Pig 1 was a maternal half sib of the dam of pig 3, 4, and 6. Pig 3 and 4 were littermates, and pig 6 was a maternal half sib of them, see pedigree graph in Supplementary Figure 1. They all carried the same RT, t(2;4), which they most likely inherited from their (untested) (grand)mother. Surprisingly, for pig 1, 3, 4, and 6 there was no clear reduction in litter size from their parents. Given their pedigree relation, the dam of pig 3, 4, and 6, and dam of pig1 (maternal granddam of pig 3, 4, and 6) are most likely carriers of t (2, 4) (Supplementary Figure 1). However, these dams had an average live born litter size of 10.5 (±2.4) and 10.4 (±3.3), respectively, and none of the sires involved showed a reduced litter size.

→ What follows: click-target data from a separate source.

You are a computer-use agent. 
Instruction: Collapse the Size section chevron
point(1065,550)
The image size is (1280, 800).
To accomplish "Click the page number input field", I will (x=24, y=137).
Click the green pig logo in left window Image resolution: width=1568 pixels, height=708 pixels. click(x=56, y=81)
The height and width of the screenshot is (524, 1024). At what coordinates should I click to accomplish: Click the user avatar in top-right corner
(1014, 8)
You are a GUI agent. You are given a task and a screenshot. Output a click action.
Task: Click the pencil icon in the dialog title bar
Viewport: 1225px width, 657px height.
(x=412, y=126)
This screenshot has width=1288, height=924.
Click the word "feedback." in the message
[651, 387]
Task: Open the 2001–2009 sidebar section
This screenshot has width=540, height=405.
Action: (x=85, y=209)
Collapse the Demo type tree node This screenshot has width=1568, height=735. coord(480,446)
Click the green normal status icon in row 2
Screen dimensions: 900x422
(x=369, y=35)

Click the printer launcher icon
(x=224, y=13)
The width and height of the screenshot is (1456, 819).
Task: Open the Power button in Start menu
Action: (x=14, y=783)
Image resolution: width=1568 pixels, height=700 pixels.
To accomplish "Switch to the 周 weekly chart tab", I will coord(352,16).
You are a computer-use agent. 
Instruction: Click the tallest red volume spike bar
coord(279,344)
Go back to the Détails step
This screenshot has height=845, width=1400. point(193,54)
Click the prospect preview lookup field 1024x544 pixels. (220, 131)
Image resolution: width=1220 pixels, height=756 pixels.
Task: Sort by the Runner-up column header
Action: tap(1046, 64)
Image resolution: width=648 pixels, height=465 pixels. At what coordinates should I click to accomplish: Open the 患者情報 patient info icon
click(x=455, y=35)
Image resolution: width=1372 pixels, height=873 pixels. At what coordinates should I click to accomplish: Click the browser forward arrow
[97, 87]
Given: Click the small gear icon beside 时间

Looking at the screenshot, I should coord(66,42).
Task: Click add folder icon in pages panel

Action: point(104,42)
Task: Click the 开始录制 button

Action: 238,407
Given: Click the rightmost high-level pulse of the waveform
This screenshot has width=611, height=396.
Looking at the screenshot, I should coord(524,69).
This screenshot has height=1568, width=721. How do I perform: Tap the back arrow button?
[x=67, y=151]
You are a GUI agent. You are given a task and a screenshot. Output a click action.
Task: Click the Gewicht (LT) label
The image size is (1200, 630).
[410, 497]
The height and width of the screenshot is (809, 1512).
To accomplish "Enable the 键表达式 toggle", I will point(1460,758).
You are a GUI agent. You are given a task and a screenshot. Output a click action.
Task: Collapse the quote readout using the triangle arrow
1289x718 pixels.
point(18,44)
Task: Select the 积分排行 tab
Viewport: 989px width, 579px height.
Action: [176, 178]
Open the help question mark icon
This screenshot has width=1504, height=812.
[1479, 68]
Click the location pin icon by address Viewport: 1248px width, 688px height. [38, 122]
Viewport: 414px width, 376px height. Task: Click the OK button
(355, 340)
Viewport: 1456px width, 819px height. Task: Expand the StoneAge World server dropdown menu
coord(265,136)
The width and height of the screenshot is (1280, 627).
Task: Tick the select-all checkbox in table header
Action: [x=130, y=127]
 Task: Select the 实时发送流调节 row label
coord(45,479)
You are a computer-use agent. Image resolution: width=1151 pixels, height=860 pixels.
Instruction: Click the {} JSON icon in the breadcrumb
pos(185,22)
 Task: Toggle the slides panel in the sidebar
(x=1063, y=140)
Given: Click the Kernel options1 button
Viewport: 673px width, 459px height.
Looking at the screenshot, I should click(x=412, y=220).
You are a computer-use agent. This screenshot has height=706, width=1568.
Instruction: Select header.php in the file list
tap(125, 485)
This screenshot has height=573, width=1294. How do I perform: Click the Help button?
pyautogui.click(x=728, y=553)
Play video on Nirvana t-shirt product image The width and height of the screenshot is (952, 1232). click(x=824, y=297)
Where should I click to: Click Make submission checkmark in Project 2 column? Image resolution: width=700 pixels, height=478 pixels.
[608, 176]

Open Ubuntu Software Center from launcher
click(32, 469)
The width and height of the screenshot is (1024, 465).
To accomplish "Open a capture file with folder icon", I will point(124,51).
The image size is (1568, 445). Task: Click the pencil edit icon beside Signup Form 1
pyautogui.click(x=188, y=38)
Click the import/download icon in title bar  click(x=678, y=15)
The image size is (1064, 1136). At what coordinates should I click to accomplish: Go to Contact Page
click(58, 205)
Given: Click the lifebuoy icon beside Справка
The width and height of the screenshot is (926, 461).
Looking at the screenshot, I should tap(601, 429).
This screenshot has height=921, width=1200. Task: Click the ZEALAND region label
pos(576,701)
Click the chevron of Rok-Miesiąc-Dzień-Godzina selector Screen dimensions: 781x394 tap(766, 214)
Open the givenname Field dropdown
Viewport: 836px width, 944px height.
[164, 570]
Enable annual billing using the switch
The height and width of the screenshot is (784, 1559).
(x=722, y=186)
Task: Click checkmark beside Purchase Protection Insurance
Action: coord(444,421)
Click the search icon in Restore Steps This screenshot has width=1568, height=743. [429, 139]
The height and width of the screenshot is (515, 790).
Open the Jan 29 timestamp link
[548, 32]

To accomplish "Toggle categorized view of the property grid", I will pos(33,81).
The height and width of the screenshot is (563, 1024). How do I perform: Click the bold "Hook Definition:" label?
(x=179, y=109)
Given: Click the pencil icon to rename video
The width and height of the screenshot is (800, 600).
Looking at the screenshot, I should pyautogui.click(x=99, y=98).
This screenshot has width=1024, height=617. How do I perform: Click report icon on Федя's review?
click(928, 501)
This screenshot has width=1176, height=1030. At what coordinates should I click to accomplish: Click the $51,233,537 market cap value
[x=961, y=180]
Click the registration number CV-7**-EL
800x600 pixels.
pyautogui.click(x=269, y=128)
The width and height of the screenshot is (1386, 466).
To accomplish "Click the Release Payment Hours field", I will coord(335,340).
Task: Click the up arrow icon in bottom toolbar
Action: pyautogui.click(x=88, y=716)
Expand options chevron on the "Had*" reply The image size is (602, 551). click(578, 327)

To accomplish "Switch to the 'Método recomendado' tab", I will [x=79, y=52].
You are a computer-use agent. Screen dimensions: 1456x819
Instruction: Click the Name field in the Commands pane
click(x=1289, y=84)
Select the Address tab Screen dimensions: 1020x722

These litter sizes and pedigree relations suggest that all studied RT carriers inherited the RT from a parent rather than a de novo occurrence of the RT.

Blind detection of RT in short read sequence data

The DNA material of the RT carriers was sequenced at 30 fold coverage and screened for inter-chromosomal breakpoints using the structural variant caller DELLY. After filtering, the remaining translocations required further classification into none RT events and possible RT translocation by visualising the breakpoints in IGV [19]. Figure 5 shows three types of breakpoints observed, with possible RT translocations showing good reads of the intact chromosome as well as discordant read pairs and split reads at the two breakends from the affected chromosome (Fig. 5a). A true RT should show two patterns like Fig. 5a, one on each chromosome involved. The other two observed patterns, Fig. 5b and c, were typical for repetitive elements.

Fig. 5
figure 5

Three types of breakpoints observed during visual inspection of the aligned reads using IGV. Grey reads are normal reads. Colored reads are reads of discordant pairs (mate maps to another chromosome). Green (A), red (T), blue (C) and orange/brown (G) bases show mismatched bases from split reads. a Possible RT breakends showing normal reads of the intact chromosome as well as discordant read pairs and split reads from the affected chromosomes. b Non RT event due to a repetitive element, showing only discordant and split reads, good reads from the intact chromosome are lacking. c Non RT event due to repetitive element, showing forward and reversed discordant read pairs in same area

Table 2 shows the resulting number of inter-chromosomal translocations from each step in our analysis. After visual inspection, we correctly discovered 6 out of the 7 RTs in a blind analysis (IGV images of the aligned reads on chromosome regions involved are given in Supplementary Figure 2). The t (1;16) from pig7 was not detected in the blind analysis. All final detected RTs involved the chromosomes that match the RT results from karyotype staining. Therefore, we are confident these are the actual breakpoints causing the RT. For the related pigs with t (2;4), we detected the exact same translocation positions in all 4 pigs. The 15 non-carrier animals all came out negative using the same filtering criteria and visual inspection as the carriers (Table 2).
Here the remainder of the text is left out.